TEXT TO READ:
Is this the start of another falliing off in Labour MP support for GB then? Brown is the principal user of these slogans afterall ....
It's Andrew Neil, not Neill - though the wags at Private Eye would prefer us to believe otherwise (just to annoy dear old Brillo :-)
Shock, horror - Labour lefty snubbed and ignored by party leadership and members has a pop at centrist leader.
One ohrase I would like to see repeated time and again is,
"Gordon Brown, who hasn't balanced a budget since 2002....."
over and over again so that ill-deserved reputation for economic competence is smashed, dashed, shattered, battered and utterly destroyed.
The economic problems are now starting to feed through into the wider economy, which is going to cause problems for Brown. For the last few months, people have been thinking, "We were hit by economic problems that started in America but I still have a job, so Brown's plan must have worked."

SUPPLIED MATERIAL:
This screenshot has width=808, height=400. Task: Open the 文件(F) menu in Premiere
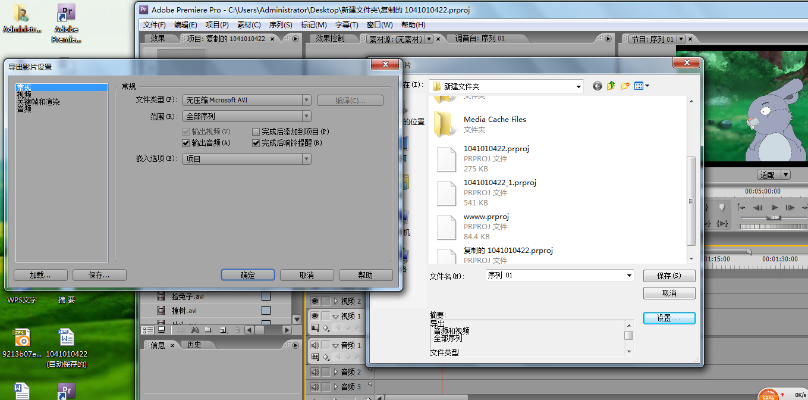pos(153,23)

==

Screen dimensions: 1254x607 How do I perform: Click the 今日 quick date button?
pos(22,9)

SET TASK A:
Translate into Spanish this sentence from the comments on Gordon Brown: "The economic problems are now starting to feed through into the wider economy, which is going to cause problems for Brown."
SET TASK B:
Carry on the comments about Gordon Brown's economic record, picking up after their final sentence.

RESULT A:
Los problemas económicos están empezando a trasladarse a la economía en general, lo que va a causar problemas a Brown.

RESULT B:
Osborne must now show that the economic problems did not start in America. The UK followed similar policies to America, and ended up with similar problems. The fact that the problems were first noticed in America is irrelevant.
Osborne also needs to do a better job of explaining how the Tories would tackle the crisis. The impression I have as an outsider is that the Tories have no coherent alternative. I am sure people trust Osborne more than Brown/Darling in terms of long term prudence, because Labour have already demonstrated their imprudence. However, we also need to know what the Tories would do right now, as a short-term fix.
'Cruddas, rather to my surprise, agreed...'
Me too - he seems to be a very decent chap.
What's he doing in Zanulabour?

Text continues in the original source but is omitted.